Comparison feeding the feeling of not matching up
As someone with a (mostly invisible) disability, I am guilty of comparing myself to others. From my best friend would literally looked a stone lighter on a night out when she popped on her 6″ stilettos, while I donned sensible flats. To the mums in the playground with their perfect car and child and hair, that seemed to have it all. Fuelling the feelings of not being good enough that stemmed from my body letting me down. What I have come to realise is that no one actually has it all, least of all the mum who hid behind her perfect life to hide her own crippling insecurities and debt.
Facing my Imposter feelings
As I have aged and am now well into my 40’s I can look back on my life with reflective eyes, both on the progression of my chronic illness’, my work, my growing family and my feelings of being an imposter.
My feelings of being a fraud have pushed me out of my comfort zone at many times during my life, like when my tutor said I wasn’t bright enough to be in his A level biology class (note the first degree), or when I spoke to a room full of paediatric consultants about my children’s conditions and each year when I guest lecture at Brunel University. Credit where it is due, at points in my life my imposter has truly been the driving force behind my successes.
I am still a perfectionist, but I can recognise when that is not serving me and know that done is better than perfect. I know that I can play to my strengths, because I have many of them and am happy to ditch or delegate the other things to other people. I know that asking for help is a sign of strength not of weakness and by working together with others I can achieve so much more.
Will we still have to face gaslighting from the medical profession? probably. It saddens me to think that this still goes on. I stand strong in appointments with professionals and where our opinion differs, for example where a consultant told us he didn’t actually believe our son’s condition existed at all, (clinically diagnosed by an esteemed colleague). I thank them for their comments and move on… quickly.
Do I care that my daughter uses her wheelchair to ride to the park so that she has enough energy to play while she is there and still be awake at teatime? Of course not! Do we get funny looks when she gets out of her wheelchair and her older brother shouts ‘IT’S A MIRACLE’ for all to hear? Most definitely, but we laugh and carry on with our day.

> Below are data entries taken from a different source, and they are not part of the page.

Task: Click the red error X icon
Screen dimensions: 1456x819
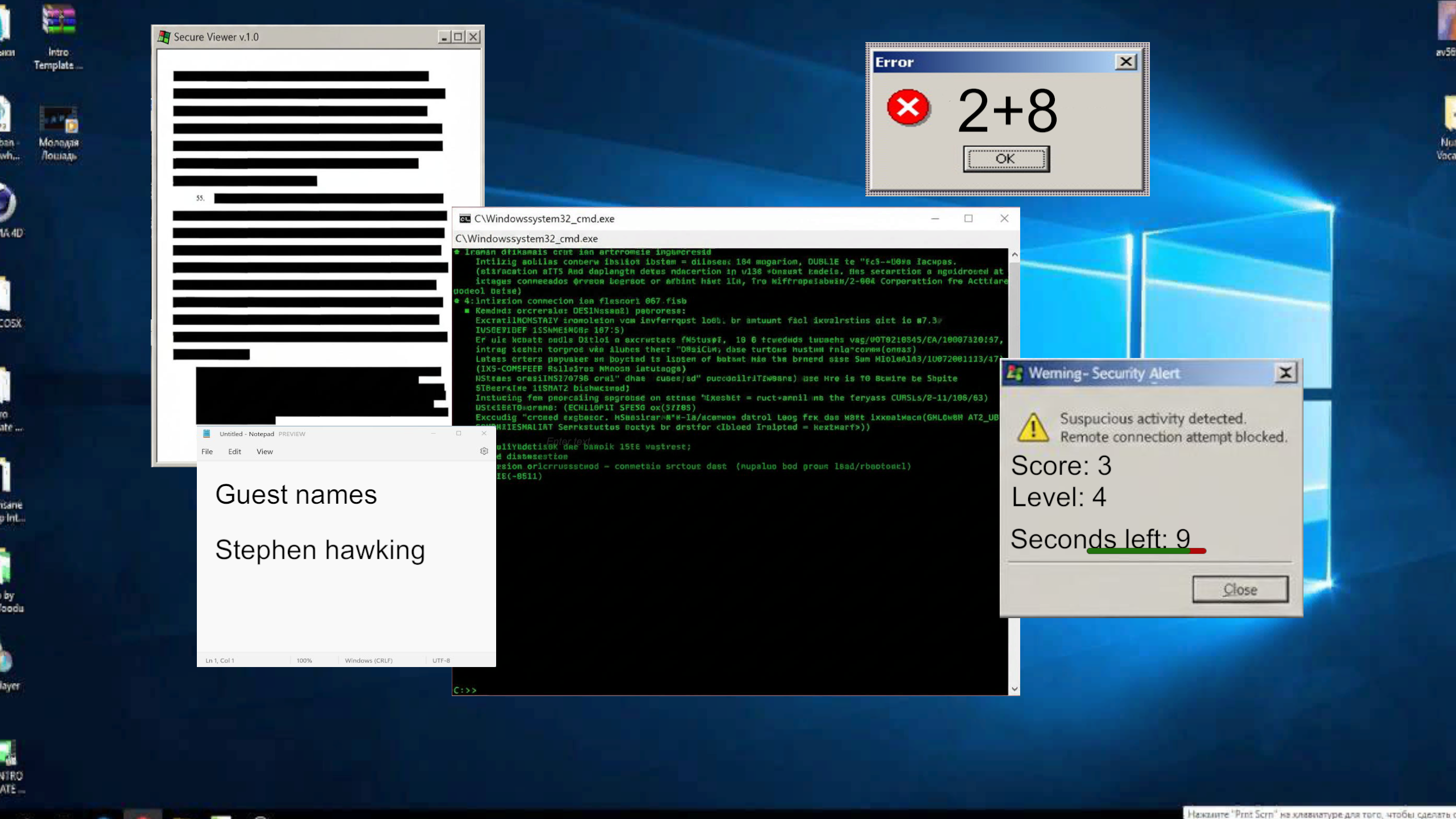Action: point(908,107)
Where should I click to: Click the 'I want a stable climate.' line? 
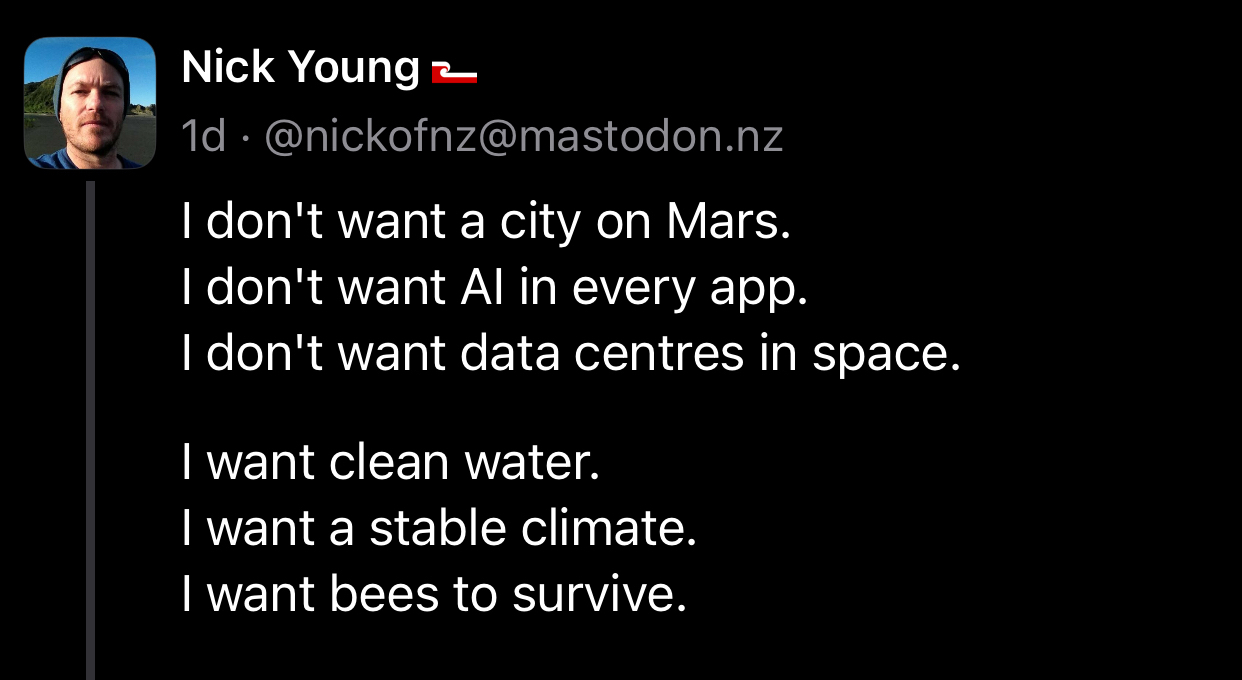pyautogui.click(x=438, y=529)
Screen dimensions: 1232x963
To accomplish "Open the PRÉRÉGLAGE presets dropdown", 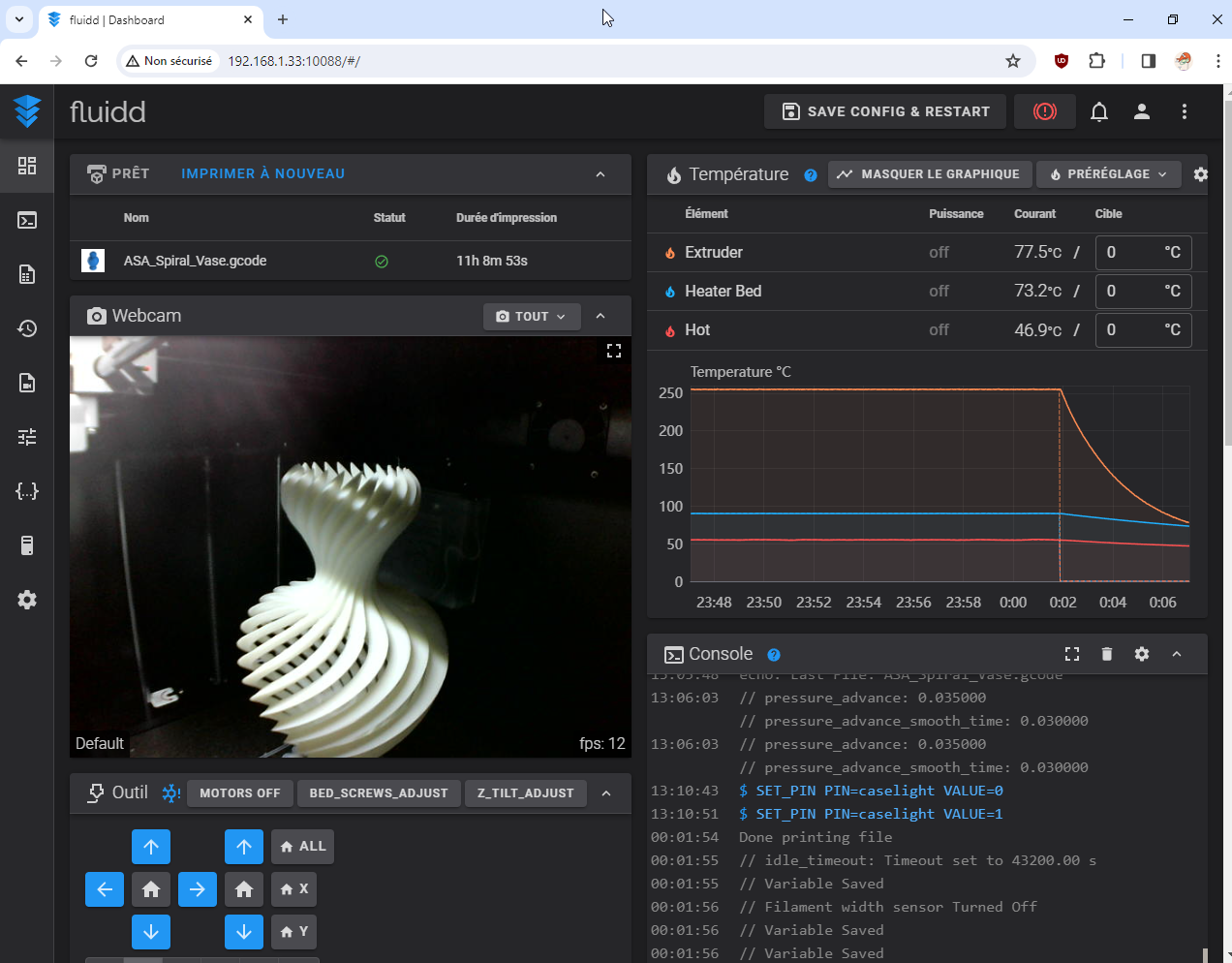I will point(1108,174).
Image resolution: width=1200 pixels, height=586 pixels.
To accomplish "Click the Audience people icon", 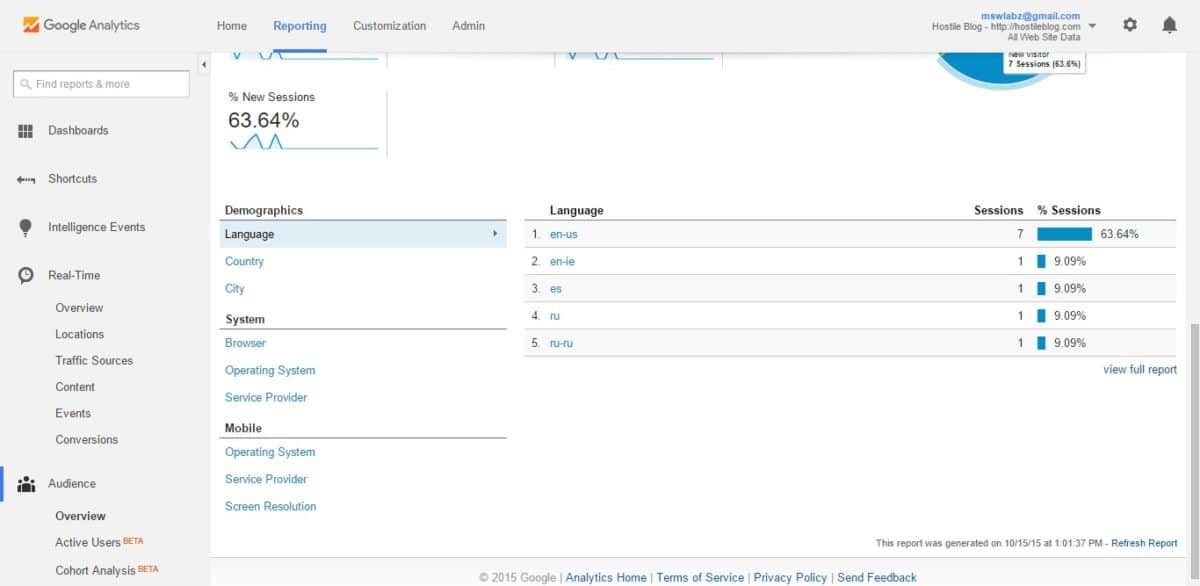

What I am noticing is that I am raising children with their own health issues who are confident and proud, of who they are and of all their abilities and achievements. Disabilities or not they have a strong and positive self-concept and I am proud of each of them as they grow.

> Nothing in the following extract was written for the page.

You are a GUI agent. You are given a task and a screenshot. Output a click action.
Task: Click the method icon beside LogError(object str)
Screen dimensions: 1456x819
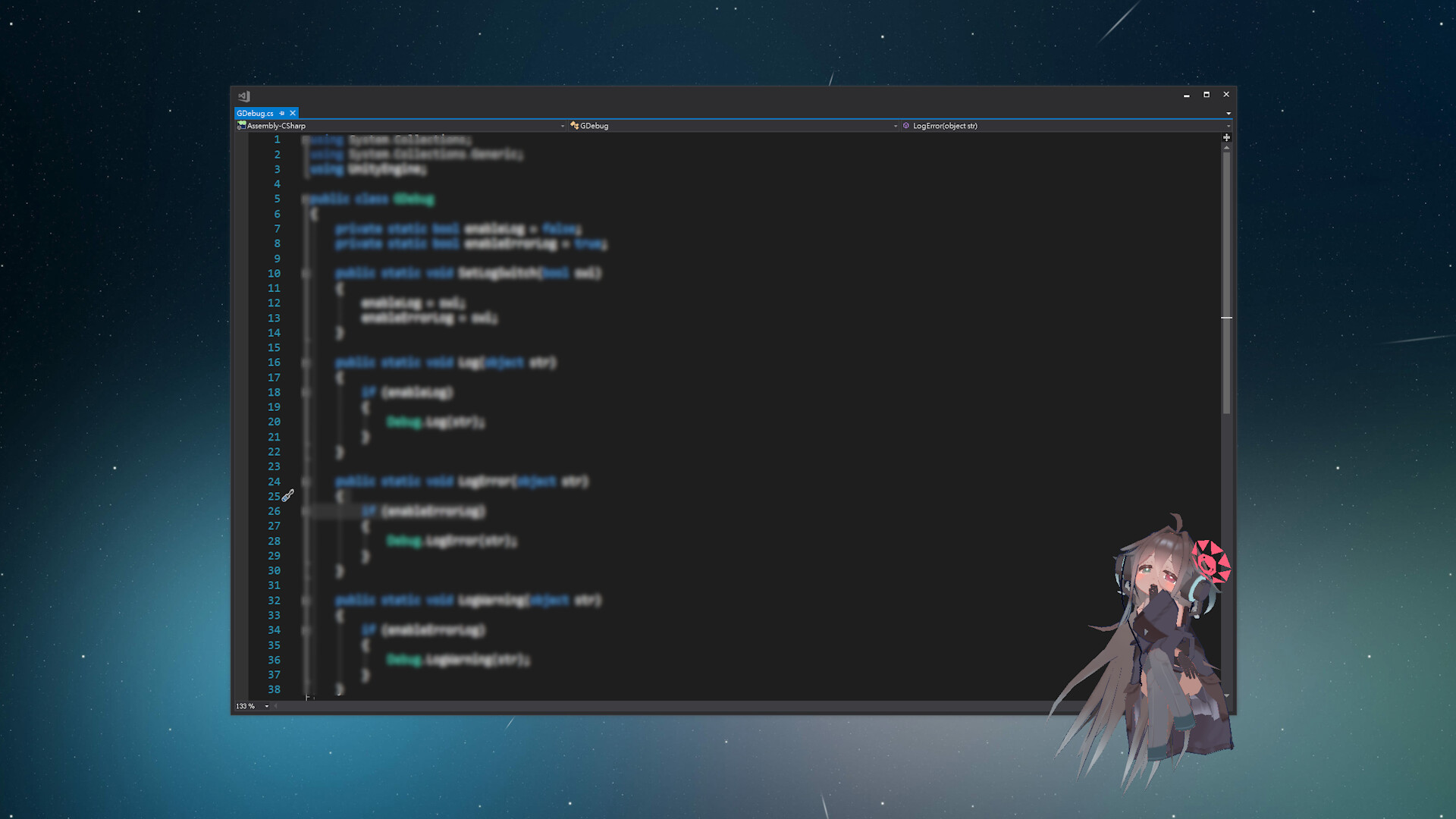[905, 126]
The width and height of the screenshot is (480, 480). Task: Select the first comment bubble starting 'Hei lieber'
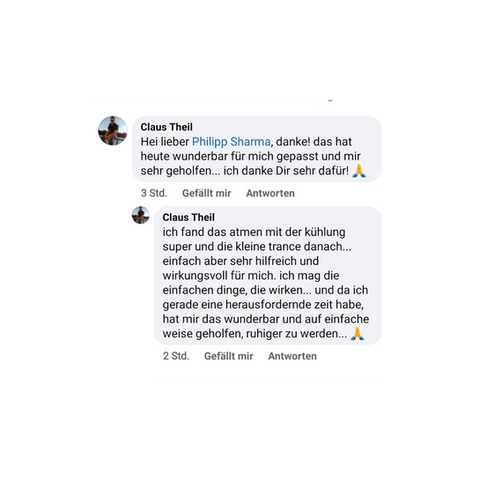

What has changed over the years is not my disability or illness or the world in which I live but my own thought processes surrounding everything to do with my life and my health. My mindset, my own attitude towards myself and my illness has grown, and what has followed is a freedom I could have only dreamed of in my early 30’s.
Do I wish I could wear high heels? Sometimes. But if that meant giving up who I have become I will keep this version thanks.